Entries taken from a collection
##############################

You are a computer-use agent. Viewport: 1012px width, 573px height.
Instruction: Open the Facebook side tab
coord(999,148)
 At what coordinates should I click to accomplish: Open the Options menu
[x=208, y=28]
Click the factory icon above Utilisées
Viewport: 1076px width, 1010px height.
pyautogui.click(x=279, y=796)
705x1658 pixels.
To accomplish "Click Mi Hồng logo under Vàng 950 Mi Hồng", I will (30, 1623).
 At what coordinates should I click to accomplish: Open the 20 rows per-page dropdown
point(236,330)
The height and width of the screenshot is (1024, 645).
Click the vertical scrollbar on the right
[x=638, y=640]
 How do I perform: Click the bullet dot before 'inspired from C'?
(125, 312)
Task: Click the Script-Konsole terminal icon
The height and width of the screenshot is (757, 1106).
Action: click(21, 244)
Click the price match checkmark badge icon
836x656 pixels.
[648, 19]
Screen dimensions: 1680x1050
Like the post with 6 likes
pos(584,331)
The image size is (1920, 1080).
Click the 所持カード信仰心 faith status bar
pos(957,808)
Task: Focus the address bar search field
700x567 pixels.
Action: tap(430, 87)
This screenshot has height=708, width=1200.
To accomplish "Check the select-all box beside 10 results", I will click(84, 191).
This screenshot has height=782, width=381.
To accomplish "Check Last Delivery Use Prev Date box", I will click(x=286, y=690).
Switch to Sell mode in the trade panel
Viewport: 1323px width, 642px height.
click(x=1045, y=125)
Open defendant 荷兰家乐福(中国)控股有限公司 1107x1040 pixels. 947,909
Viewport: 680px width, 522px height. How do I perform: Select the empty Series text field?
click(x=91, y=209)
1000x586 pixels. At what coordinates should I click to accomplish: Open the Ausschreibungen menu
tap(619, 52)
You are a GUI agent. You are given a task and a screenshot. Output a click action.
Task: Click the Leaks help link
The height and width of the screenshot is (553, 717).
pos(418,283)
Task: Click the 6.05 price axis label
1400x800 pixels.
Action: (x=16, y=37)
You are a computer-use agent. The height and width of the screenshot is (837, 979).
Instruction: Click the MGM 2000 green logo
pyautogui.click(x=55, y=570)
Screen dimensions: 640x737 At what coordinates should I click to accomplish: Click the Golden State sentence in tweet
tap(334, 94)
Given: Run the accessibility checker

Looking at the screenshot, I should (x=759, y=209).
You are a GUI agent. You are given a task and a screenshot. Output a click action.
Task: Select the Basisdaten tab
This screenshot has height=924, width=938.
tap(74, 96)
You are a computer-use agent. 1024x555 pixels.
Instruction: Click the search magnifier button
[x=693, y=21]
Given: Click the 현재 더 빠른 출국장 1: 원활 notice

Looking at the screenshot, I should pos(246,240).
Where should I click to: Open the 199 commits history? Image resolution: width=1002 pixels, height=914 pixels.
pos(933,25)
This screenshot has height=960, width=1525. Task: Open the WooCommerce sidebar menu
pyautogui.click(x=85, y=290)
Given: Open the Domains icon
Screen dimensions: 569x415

##############################

*WHAT IS EXPECTED:*
Beginning with the line above that contains "Instruction: Open the Facebook side tab", copy each line exactly up to and including the line that contains "Open defendant 荷兰家乐福(中国)控股有限公司", and go no further.

*TASK OUTPUT:*
Instruction: Open the Facebook side tab
coord(999,148)
 At what coordinates should I click to accomplish: Open the Options menu
[x=208, y=28]
Click the factory icon above Utilisées
Viewport: 1076px width, 1010px height.
pyautogui.click(x=279, y=796)
705x1658 pixels.
To accomplish "Click Mi Hồng logo under Vàng 950 Mi Hồng", I will (30, 1623).
 At what coordinates should I click to accomplish: Open the 20 rows per-page dropdown
point(236,330)
The height and width of the screenshot is (1024, 645).
Click the vertical scrollbar on the right
[x=638, y=640]
 How do I perform: Click the bullet dot before 'inspired from C'?
(125, 312)
Task: Click the Script-Konsole terminal icon
The height and width of the screenshot is (757, 1106).
Action: click(21, 244)
Click the price match checkmark badge icon
836x656 pixels.
[648, 19]
Screen dimensions: 1680x1050
Like the post with 6 likes
pos(584,331)
The image size is (1920, 1080).
Click the 所持カード信仰心 faith status bar
pos(957,808)
Task: Focus the address bar search field
700x567 pixels.
Action: tap(430, 87)
This screenshot has height=708, width=1200.
To accomplish "Check the select-all box beside 10 results", I will click(84, 191).
This screenshot has height=782, width=381.
To accomplish "Check Last Delivery Use Prev Date box", I will click(x=286, y=690).
Switch to Sell mode in the trade panel
Viewport: 1323px width, 642px height.
click(x=1045, y=125)
Open defendant 荷兰家乐福(中国)控股有限公司 1107x1040 pixels. 947,909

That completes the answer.